The next day, reflecting on the events, Langdon realizes that Winston is Monte and the Regent. Winston had orchestrated Kirsch's murder to make him a martyr and most likely organized the murder of Köves and al-Fadl to destroy the Palmarians' reputation. He had intended for Ávila to be arrested, his death having been an accident. He then deletes his own program, leaving Langdon shaken. Despite this, Langdon returns to Sagrada Família, where he and others of multiple races and religions are united by hope for the future.

==Production==
Brown visited many of the places in the book, for example the Guggenheim in Bilbao. Brown wrote and researched the book for four years. It is dedicated to his mother, who died in 2017. It had an initial printing of 2 million copies, with printing set for 42 languages.

==Reception==
The New York Times praised Origin for focusing on "serious ideas" relating to religion and atheism, and whether religion and science can co-exist. It also said the book had a "geeky" humor. The Guardian found the apocalyptic "witches brew" of themes to be relevant to modern times, but it also noted the characters' dialogue made them sound like "cybernauts". Another Guardian review said the book was fun "in its own galumphing way".
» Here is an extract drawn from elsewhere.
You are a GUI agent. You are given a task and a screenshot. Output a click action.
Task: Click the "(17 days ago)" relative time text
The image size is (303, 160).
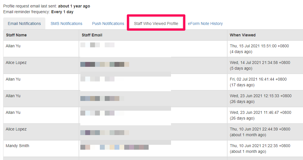(x=242, y=85)
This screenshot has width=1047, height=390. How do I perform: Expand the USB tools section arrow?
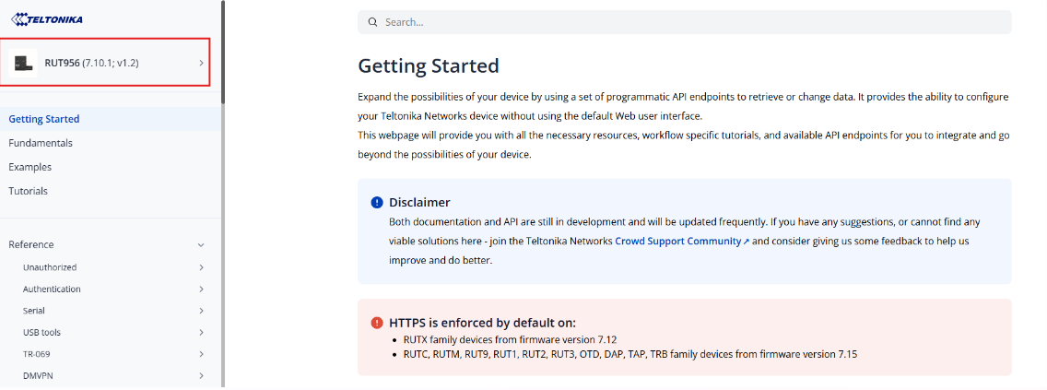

The Washington Post panned the book, calling the themes and writing style "worn-out." USA Today gave it a score of 2.5/4 and said it was "only a fitfully entertaining religious rehash of his greatest hits," but said fans of Langdon would like it. The Daily Telegraph said it was "light on action" and focused more on historical factoids and intellectual ideas, to its benefit. It gave it 3 of 5 stars. The review called Brown a good communicator but a "lousy" storyteller.

In August 2018, the book was No. 1 on The New York Times bestseller list. It was on the list for 23 weeks.